> What is needed:
Where the records appear below, transcribe them exactly, leaving none out.

> Data supplied:
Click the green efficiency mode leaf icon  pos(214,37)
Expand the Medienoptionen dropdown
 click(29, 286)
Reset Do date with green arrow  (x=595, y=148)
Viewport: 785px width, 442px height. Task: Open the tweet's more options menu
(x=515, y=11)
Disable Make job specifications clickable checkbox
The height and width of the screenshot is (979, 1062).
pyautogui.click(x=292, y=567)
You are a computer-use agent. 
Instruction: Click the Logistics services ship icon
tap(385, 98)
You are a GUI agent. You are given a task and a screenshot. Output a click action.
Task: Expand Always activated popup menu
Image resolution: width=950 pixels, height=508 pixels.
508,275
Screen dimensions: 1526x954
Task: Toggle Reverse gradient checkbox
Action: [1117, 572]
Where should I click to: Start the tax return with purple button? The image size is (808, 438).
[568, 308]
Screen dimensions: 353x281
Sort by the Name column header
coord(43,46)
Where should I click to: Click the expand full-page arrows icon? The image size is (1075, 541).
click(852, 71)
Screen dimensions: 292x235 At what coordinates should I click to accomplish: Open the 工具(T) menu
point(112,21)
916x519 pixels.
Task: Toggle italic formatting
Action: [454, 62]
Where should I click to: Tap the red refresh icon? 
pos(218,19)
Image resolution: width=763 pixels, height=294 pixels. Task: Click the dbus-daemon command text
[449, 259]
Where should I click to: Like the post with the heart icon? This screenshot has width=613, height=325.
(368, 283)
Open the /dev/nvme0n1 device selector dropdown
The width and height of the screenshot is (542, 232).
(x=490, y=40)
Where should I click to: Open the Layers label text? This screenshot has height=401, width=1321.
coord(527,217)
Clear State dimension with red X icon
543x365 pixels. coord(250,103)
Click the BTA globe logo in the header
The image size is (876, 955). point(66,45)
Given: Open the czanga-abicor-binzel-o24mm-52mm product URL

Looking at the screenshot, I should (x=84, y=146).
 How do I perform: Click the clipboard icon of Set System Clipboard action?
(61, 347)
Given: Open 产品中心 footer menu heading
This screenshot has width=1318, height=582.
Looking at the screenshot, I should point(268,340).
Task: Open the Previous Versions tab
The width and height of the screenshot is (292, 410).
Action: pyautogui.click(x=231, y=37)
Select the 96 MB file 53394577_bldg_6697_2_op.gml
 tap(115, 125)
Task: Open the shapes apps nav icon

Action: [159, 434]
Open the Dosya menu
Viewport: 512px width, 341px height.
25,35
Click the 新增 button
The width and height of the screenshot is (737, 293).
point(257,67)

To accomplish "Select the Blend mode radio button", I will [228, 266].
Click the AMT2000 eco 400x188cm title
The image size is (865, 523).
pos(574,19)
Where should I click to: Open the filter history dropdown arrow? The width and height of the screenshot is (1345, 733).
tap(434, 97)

> Exercise output:
Click the green efficiency mode leaf icon  pos(214,37)
Expand the Medienoptionen dropdown
 click(29, 286)
Reset Do date with green arrow  (x=595, y=148)
Viewport: 785px width, 442px height. Task: Open the tweet's more options menu
(x=515, y=11)
Disable Make job specifications clickable checkbox
The height and width of the screenshot is (979, 1062).
pyautogui.click(x=292, y=567)
You are a computer-use agent. 
Instruction: Click the Logistics services ship icon
tap(385, 98)
You are a GUI agent. You are given a task and a screenshot. Output a click action.
Task: Expand Always activated popup menu
Image resolution: width=950 pixels, height=508 pixels.
508,275
Screen dimensions: 1526x954
Task: Toggle Reverse gradient checkbox
Action: [1117, 572]
Where should I click to: Start the tax return with purple button? The image size is (808, 438).
[568, 308]
Screen dimensions: 353x281
Sort by the Name column header
coord(43,46)
Where should I click to: Click the expand full-page arrows icon? The image size is (1075, 541).
click(852, 71)
Screen dimensions: 292x235 At what coordinates should I click to accomplish: Open the 工具(T) menu
point(112,21)
916x519 pixels.
Task: Toggle italic formatting
Action: [454, 62]
Where should I click to: Tap the red refresh icon? 
pos(218,19)
Image resolution: width=763 pixels, height=294 pixels. Task: Click the dbus-daemon command text
[449, 259]
Where should I click to: Like the post with the heart icon? This screenshot has width=613, height=325.
(368, 283)
Open the /dev/nvme0n1 device selector dropdown
The width and height of the screenshot is (542, 232).
(x=490, y=40)
Where should I click to: Open the Layers label text? This screenshot has height=401, width=1321.
coord(527,217)
Clear State dimension with red X icon
543x365 pixels. coord(250,103)
Click the BTA globe logo in the header
The image size is (876, 955). point(66,45)
Given: Open the czanga-abicor-binzel-o24mm-52mm product URL

Looking at the screenshot, I should (x=84, y=146).
 How do I perform: Click the clipboard icon of Set System Clipboard action?
(61, 347)
Given: Open 产品中心 footer menu heading
This screenshot has width=1318, height=582.
Looking at the screenshot, I should point(268,340).
Task: Open the Previous Versions tab
The width and height of the screenshot is (292, 410).
Action: pyautogui.click(x=231, y=37)
Select the 96 MB file 53394577_bldg_6697_2_op.gml
 tap(115, 125)
Task: Open the shapes apps nav icon

Action: [159, 434]
Open the Dosya menu
Viewport: 512px width, 341px height.
25,35
Click the 新增 button
The width and height of the screenshot is (737, 293).
point(257,67)

To accomplish "Select the Blend mode radio button", I will [228, 266].
Click the AMT2000 eco 400x188cm title
The image size is (865, 523).
pos(574,19)
Where should I click to: Open the filter history dropdown arrow? The width and height of the screenshot is (1345, 733).
tap(434, 97)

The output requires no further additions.